15 000 Kündigungen beim ADAC
Die Quittung für die Tricks: Tausende verlassen den in Verruf geratenen Autofahrerverein
München – Der ADAC geht nach dem Skandal um den Autopreis „Gelber Engel“ und weiteren Ungereimtheiten derzeit von knapp 15 000 Kündigungen von Mitgliedern aus. Die Anzahl der schon bearbeiteten Kündigungen, die aufgrund von geltenden Fristen erst in den kommenden Monaten wirksam werden, lag Ende Januar 2014 bei 66 233 – im Vorjahr waren es lediglich 51 805. „Es ist davon auszugehen, dass ein Großteil dieser knapp 15 000 Kündigungen auf die jüngsten Entwicklungen zurückzuführen ist“, erläuterte der Club am Montag. Neulich hatten in einer Umfrage 7 Prozent der 19 Millionen Mitglieder erklärt, dass sie wegen des Skandals den Verein verlassen wollen.
Außerdem wurden etwas seltsame Details über die Mitglieder-Werbung des ADAC bekannt - sogar sechsjährige Mädchen sind im Visier. Wofür genau gibt es den ADAC? Hanna und Juli Sittig täten sich vermutlich schwer, diese Frage zu beantworten. Doch die beiden sechsjährigen Zwillingsschwestern sind ADAC-Mitglieder, genauso ihre achtjährige Schwester Paula. Unaufgefordert schickte ihnen der Club Mitgliedskarten zu. Auch Mathis S. aus der Nähe von München wurde unverhofft zum ADAC-Mitglied. Ein freundlicher Gratis-Service für den Teenager? Wie man’s nimmt: Zwei Wochen vor seinem 19. Geburtstag bekam er eine Rechnung des ADAC. Er sei „Young Driver“-Mitglied. Dafür werde nun der Jahresbeitrag fällig.

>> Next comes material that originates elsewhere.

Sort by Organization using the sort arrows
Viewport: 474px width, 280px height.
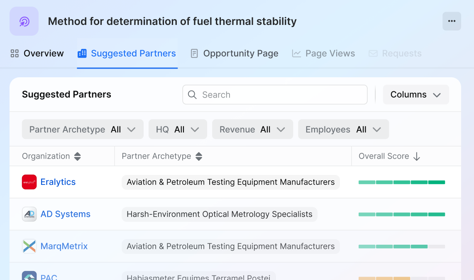coord(77,156)
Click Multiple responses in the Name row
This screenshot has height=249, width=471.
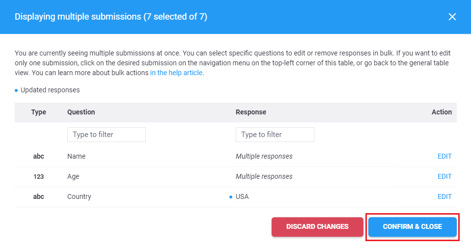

Zwei Fälle, die die Stiftung Warentest schildert – der erste Fall mit den drei Mädchen geht auf die persönlichen Erfahrungen eines „Finanztest“-Redakteurs zurück. Es sei vollkommen schleierhaft, was die Club-Mitgliedschaft Kindern bringen solle, stellt die Stiftung fest: „Brauchen Sechsjährige Pannenhilfe? Oder ein Fahrsicherheitstraining für den Bobbycar? Selbst bei Jugendlichen sind die angeblichen Clubvorteile überschaubar. Dass es Rabatt ausgerechnet in einer großen Fast-Food-Kette gibt, werden nicht nur ernährungsbewusste Eltern eher mit gemischten Gefühlen sehen.“
Besonders ärgerlich: Entgegen der Gesetzeslage versucht der Club, von den unfreiwilligen Mitgliedern Beiträge einzufordern. Mathis S., berichtet die Stiftung Warentest, habe wenige Wochen nach der Rechnung eine Zahlungserinnerung bekommen, ein paar Wochen später eine zweite Erinnerung und im Dezember eine Mahnung: „Alles, was Sie jetzt tun müssen, ist den Mitgliedsbeitrag zu überweisen“. Möglicherweise setzt der Club darauf, dass die jungen Erwachsenen oder deren Eltern glauben, mit Eintreten der Volljährigkeit würden Verträge, denen in den Jahren zuvor nicht widersprochen worden sei, tatsächlich gültig. Das Gegenteil ist aber der Fall: Ein Minderjähriger kann ohne Einwilligung seiner Eltern keinen Mitgliedsvertrag abschließen. An der Ungültigkeit dieser Verträge ändert sich auch mit dem 18. Geburtstag nichts. Anders ist es, wenn der junge Erwachsene aus Angst vor Scherereien zahlt – dann müsste er sich vorhalten lassen „konkludent“ zu handeln, also indirekt den Vertrag doch anzuerkennen. Der Rat der Tester an ADAC-Geschädigte ist deswegen eindeutig: „Die Rechnungen, Erinnerungen und Mahnungen des ADAC ignorieren.“
Der ADAC nahm bis zum Redaktionsschluss dieser Ausgabe keine Stellung zu den Vorwürfen. Währenddessen kehren ihm etliche Menschen den Rücken: Rund 15000 kündigten nach den jüngsten Negativ-Schlagzeilen. Irritiert ist der eine oder andere möglicherweise auch über eine angebliche Vermengung von Ehrenamt und Zahlungen. Die Mitglieder des Präsidiums arbeiten eigentlich ohne Bezahlung. Nach einem Bericht der „SZ“ weiß Präsident Peter Meyer aber seine Position durchaus wirtschaftlich zu nutzen – wenn auch nicht zu seinen eigenen Gunsten: Der von ihm geleitete Regionalverband Nordrhein soll dem Unternehmen eines Vorstandskollegen 200 000 Euro „Werbekostenzuschuss“ für ein Fernsehstudio am Nürburgring gezahlt haben. Der Club dementierte allerdings den Eindruck, der Firma sei zu Lasten des ADAC Geld zugeschustert worden: Dem Verein sei kein Schaden entstanden, heißt es.